What is a Class AB Loudspeaker Amplifier?

A Class AB speaker amplifier (Class AB Amplifier) ​​is an audio power amplifier design that combines the advantages of Class A and Class B amplifiers, aiming to improve efficiency while reducing distortion.

1. Basic Operating Principle
Combination of Class A and Class B:
Class A amplifier: The transistor conducts throughout the entire signal cycle, resulting in excellent linearity and low distortion, but extremely low efficiency (theoretical maximum 25%).
Class B amplifier: The two transistors amplify the positive and negative half-cycles of the signal separately, resulting in higher efficiency (theoretical maximum 78.5%), but with crossover distortion.
Class AB improvement: The transistor is in a slightly conductive state (bias current) during static operation, which avoids the crossover distortion of Class B while also being more efficient than Class A.

2. Key Features
Bias Setting: A small bias voltage is provided to the transistor via a diode or resistor network, keeping it conducting at a low current even when no signal is present.
Dynamic On-Time: Operation similar to Class A (low distortion) is achieved with small signals, switching to Class B push-pull (high efficiency) with large signals. Efficiency and distortion balance: Efficiency is approximately 50%-70%, significantly higher than Class A; distortion, especially crossover distortion, is significantly lower than Class B.
Product Features: Sound quality approaches Class A, efficiency approaches Class B, and overall performance is excellent. With a reasonable cost and mature technology, it is widely used in consumer audio equipment (such as hi-fi systems and car stereos).

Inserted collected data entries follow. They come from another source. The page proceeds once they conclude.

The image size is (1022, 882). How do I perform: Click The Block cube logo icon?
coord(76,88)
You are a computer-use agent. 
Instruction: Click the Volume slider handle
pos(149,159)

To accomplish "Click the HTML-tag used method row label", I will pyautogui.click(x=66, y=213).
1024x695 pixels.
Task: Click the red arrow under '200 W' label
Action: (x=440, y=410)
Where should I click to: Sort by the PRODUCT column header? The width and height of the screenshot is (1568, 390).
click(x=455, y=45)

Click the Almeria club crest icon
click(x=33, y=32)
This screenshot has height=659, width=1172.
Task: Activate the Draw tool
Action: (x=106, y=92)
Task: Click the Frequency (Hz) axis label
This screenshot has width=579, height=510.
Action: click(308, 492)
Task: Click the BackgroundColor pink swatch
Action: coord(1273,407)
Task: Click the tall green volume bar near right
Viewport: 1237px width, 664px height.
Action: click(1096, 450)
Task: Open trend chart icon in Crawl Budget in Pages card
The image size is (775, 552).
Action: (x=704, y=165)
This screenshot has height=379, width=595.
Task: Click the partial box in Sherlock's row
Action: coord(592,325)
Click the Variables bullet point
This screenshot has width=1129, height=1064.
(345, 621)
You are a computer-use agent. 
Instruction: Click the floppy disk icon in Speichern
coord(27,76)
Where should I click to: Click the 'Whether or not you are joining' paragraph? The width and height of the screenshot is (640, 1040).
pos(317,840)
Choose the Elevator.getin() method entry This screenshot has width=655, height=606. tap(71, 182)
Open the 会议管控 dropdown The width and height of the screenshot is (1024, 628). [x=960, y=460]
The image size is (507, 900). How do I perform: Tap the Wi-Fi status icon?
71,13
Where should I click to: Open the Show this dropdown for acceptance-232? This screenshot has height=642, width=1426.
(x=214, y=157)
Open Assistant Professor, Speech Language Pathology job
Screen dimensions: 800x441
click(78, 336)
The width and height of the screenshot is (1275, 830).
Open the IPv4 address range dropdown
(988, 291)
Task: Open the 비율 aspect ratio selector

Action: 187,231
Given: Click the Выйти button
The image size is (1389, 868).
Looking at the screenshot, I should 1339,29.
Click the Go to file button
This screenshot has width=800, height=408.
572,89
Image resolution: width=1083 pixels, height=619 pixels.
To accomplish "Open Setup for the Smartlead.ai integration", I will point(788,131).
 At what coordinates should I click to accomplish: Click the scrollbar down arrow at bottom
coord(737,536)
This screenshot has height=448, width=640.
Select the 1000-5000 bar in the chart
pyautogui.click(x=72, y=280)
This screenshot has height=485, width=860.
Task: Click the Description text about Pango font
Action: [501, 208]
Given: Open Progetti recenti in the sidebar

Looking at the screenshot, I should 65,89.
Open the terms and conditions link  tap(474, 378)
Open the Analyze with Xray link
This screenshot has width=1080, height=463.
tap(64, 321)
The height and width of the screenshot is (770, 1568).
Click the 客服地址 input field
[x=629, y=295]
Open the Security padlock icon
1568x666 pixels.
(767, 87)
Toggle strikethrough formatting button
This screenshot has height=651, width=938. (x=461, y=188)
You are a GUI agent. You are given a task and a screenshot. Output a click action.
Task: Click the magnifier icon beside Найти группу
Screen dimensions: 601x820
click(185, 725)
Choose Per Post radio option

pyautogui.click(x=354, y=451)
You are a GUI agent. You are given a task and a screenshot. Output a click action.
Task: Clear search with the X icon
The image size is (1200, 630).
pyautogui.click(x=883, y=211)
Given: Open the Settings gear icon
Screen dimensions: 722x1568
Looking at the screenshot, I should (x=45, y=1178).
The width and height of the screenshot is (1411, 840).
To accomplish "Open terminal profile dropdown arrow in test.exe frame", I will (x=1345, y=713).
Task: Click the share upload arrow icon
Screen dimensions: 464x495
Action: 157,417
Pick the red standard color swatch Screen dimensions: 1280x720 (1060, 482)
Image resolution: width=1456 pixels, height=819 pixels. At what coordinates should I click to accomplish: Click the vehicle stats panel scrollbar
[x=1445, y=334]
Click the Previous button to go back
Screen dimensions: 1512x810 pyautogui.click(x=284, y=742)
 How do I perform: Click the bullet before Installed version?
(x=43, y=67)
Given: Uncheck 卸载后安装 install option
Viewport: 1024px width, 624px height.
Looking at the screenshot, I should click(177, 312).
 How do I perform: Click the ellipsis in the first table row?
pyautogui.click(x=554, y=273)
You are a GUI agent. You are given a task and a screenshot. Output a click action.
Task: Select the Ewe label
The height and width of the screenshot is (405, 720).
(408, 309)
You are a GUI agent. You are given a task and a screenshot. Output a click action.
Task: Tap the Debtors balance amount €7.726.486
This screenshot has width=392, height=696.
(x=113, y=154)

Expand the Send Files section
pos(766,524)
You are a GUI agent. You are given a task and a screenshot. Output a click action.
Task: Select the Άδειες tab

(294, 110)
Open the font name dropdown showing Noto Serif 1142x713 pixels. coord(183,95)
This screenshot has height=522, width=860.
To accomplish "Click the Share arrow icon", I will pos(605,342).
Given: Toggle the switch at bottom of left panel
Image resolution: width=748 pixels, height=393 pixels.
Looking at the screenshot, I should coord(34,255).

3. Common faults of Class AB speaker amplifiers
Class AB speaker amplifiers combine the advantages of Class A (high fidelity) and Class B (high efficiency), but they may still fail during long-term use due to design, load or environmental factors.
(1). No output (no sound)
Possible causes:
Power failure (fuse blown, transformer damaged, rectifier circuit problem).
Output stage transistor or power tube breakdown (such as complementary symmetrical tubes turned on at the same time causing a short circuit).
Protection circuit triggered (such as overcurrent, overheating protection).
Signal input interruption (loose plug, pre-stage circuit failure).

(2). Distortion (abnormal sound quality)
Possible causes:
Crossover distortion: The bias voltage of the Class B amplifier section is abnormal (such as the bias diode or V_BE multiplier circuit failure), causing the signal to be distorted when crossing zero.
Power tube asymmetry (such as poor NPN/PNP pairing or single tube damage).
Negative feedback circuit failure (such as open feedback resistor, capacitor leakage). The power supply voltage is unstable (the ripple increases due to the aging of the filter capacitor).

(3). Frequent triggering of overheat protection
Possible causes:
Poor heat dissipation (fan failure, dust accumulation on the heat sink or poor contact).
Excessive static current (bias circuit imbalance, resulting in excessive current in the Class A section).
Load impedance is too low (such as speaker impedance mismatch or short circuit).

(4). Output power decreases
Possible causes:
Insufficient power supply voltage (transformer or rectifier filter circuit failure).
Power tube aging (β value decreases or internal resistance increases).
Signal coupling capacitor capacity attenuation (such as electrolytic capacitor drying up).

(5). Noise or hum
Possible causes:
Buzzing sound: poor grounding, power supply filter capacitor failure (such as 100Hz/120Hz power frequency noise).
White noise: noise from the previous transistor or op amp (such as low-quality op amp or unstable bias).
Crackling sound: poor soldering, poor contact of potentiometer or capacitor leakage.